Senin 26 Nov 2012 23:33 WIB

Muhamadiyah, Bersiap Menuju Abad Kedua (1)

Rep: Fitria Andayani/ Red: Chairul Akhmad
Ilustrasi
Foto: blogspot.com
Ilustrasi

REPUBLIKA.CO.ID, Warga Muhammadiyah tak akan lari dari tantangan dan masalah zaman.

Seabad sudah Muhammadiyah mengabdi di Tanah Air. Selanjutnya, organisasi ini akan terus menjadi bagian dalam kehidupan berbangsa di Indonesia.

Namun, untuk terus bertahan, Muhammadiyah harus mampu mengatasi segala tantangan yang mungkin dihadapi pada kemudian hari.

Ketua Umum PP Muhammadiyah, Din Syamsuddin, menyatakan organisasi ini telah menyiapkan diri untuk menghadapi tantangan pada abad kedua. “Abad kedua harus lebih baik dari abad pertama,” ujarnya.

Warga Muhammadiyah, sebut Din, tidak akan lari dari tantangan serta masalah zaman. Semua bakal dihadapi dengan konsep keyakinan diri. “Kami sangat percaya diri bahwa Muhammadiyah tidak hanya untuk Indonesia, tapi untuk dunia, rahmatan lil alamin,” tegas Din.

Dalam batas-batas kemampuan organisasi, Din juga meletakkan konsep kepercayaan diri pada lingkaran terdekat. Bahwa untuk Indonesia, Muhammadiyah tidak lagi hanya berkutat pada gerakan strategis pengembangan kebudayaan masyarakat, seperti kesehatan, pendidikan, sosial, maupun ekonomi.

Saat ini, kata Din, Muhammadiyah juga sedang menyisir korban-korban dari proses pembangunan, yakni kelompok-kelompok marginal, buruh, petani, nelayan, hingga kaum papa.

Maka, sejak dua periode kepemimpinannya, ada Majelis Pemberdayaan Masyarakat (MPM) yang secara khusus mengembalikan ideologi Muhammadiyah dengan teologi al-Ma’un. “Dan, ini sudah berlangsung dengan baik,” ujarnya.

Sementara, Ketua PP Muhammadiyah, Haedar Nashir, menyatakan sejumlah tantangan pasti akan dihadapi Muhammadiyah. Era globalisasi telah membawa paham neoliberalisme. Bagi Muhammadiyah, hal ini berdampak luas, yakni nantinya perlu ada daya saing dalam era yang liberal serta berorientasi pasar.

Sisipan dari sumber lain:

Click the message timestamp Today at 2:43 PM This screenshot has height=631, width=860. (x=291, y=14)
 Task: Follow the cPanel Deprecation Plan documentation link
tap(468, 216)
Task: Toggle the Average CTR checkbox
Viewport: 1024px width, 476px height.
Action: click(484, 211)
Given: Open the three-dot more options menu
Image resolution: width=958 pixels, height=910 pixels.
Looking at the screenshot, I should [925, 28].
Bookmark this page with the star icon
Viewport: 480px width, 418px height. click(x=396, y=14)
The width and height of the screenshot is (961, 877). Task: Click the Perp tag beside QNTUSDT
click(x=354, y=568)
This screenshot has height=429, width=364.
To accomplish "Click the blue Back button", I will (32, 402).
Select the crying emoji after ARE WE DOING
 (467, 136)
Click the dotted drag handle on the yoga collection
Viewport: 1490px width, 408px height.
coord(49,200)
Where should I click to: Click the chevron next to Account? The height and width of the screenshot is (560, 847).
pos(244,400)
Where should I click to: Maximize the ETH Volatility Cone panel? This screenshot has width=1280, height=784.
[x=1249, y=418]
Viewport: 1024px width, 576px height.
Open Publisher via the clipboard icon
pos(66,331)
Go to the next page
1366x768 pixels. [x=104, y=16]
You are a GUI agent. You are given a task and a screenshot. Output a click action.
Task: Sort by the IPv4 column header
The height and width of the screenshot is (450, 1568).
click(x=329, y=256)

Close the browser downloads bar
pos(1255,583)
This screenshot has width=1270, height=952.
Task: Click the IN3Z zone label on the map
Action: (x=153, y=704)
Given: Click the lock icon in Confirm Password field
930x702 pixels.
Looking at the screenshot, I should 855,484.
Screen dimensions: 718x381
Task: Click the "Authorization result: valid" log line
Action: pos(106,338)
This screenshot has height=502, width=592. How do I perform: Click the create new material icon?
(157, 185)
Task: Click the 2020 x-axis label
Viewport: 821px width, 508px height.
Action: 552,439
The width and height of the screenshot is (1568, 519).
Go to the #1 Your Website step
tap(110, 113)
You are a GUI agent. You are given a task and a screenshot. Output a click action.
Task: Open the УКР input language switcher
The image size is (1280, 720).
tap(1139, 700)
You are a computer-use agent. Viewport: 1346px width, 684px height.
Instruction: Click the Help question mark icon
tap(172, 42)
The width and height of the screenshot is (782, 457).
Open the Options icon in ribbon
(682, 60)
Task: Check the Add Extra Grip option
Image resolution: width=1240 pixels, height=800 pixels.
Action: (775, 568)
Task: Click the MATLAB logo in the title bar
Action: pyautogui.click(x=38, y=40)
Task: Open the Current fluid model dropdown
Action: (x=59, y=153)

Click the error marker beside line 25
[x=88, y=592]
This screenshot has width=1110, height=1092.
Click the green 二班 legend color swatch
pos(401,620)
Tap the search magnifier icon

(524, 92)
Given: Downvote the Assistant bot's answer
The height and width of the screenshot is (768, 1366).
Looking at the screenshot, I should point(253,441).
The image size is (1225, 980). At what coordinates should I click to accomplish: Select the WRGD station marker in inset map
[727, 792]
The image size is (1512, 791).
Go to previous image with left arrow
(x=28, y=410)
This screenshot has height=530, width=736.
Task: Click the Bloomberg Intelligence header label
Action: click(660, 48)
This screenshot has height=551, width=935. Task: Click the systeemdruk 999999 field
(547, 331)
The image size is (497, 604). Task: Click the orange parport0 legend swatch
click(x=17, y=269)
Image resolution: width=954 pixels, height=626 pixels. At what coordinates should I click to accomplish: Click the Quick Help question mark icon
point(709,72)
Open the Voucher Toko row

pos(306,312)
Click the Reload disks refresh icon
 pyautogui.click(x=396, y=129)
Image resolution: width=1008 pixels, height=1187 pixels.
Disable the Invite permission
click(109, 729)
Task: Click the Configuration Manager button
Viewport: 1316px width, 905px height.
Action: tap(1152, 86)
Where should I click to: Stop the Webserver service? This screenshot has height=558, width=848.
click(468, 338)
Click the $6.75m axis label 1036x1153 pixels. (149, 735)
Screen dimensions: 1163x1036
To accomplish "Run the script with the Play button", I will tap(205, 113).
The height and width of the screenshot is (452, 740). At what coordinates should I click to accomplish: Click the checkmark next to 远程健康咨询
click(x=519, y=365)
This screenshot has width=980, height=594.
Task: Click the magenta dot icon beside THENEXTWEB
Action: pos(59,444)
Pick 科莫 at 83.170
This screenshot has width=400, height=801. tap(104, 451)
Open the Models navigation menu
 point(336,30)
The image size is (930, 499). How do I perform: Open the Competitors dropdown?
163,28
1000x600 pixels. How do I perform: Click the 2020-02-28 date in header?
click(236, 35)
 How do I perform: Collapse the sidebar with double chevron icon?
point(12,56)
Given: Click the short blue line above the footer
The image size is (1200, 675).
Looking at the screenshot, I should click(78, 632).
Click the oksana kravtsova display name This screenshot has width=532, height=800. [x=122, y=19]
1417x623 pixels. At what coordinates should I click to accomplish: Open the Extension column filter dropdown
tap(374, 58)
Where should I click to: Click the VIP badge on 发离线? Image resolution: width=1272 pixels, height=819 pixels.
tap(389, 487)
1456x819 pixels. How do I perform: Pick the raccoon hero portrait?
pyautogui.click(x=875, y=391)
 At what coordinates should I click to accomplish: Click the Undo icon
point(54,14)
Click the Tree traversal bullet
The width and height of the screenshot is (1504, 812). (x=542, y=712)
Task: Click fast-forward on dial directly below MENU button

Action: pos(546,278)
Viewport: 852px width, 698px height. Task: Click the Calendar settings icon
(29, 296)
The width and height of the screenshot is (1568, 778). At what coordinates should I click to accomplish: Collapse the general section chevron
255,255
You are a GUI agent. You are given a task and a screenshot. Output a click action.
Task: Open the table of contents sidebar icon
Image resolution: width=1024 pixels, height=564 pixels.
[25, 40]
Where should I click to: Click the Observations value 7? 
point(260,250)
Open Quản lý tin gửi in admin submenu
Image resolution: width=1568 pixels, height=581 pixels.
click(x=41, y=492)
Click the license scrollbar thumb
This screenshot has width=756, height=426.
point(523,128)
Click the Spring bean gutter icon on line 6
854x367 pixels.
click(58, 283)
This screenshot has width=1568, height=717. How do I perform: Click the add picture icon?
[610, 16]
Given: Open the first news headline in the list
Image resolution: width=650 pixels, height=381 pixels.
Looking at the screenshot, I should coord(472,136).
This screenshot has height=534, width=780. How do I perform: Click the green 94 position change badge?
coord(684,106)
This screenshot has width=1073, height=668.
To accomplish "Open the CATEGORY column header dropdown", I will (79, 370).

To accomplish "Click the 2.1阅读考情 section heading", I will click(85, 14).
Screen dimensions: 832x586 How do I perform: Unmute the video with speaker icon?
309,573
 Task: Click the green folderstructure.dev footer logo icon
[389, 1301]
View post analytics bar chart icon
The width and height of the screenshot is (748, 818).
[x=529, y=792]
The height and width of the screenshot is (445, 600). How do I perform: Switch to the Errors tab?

“Nah, Muhammadiyah dengan berbagai macam amal usahanya tidak dimaksudkan untuk proses pasar yang arahnya seperti perusahaan multinasional. Namun, kita tetap harus punya kekuatan kompetitif dan tetap memegang karakter dakwah ketimbang bisnis,” paparnya.

Tantangan lainnya terkait kosmopolitan nilai Islam. Saat ini, Islam telah menjadi agama yang universal. “Kita perlu cari cara untuk memperlihatkan Islam sebagai agama yang kosmopolit, adil, dan damai,” kata Haedar.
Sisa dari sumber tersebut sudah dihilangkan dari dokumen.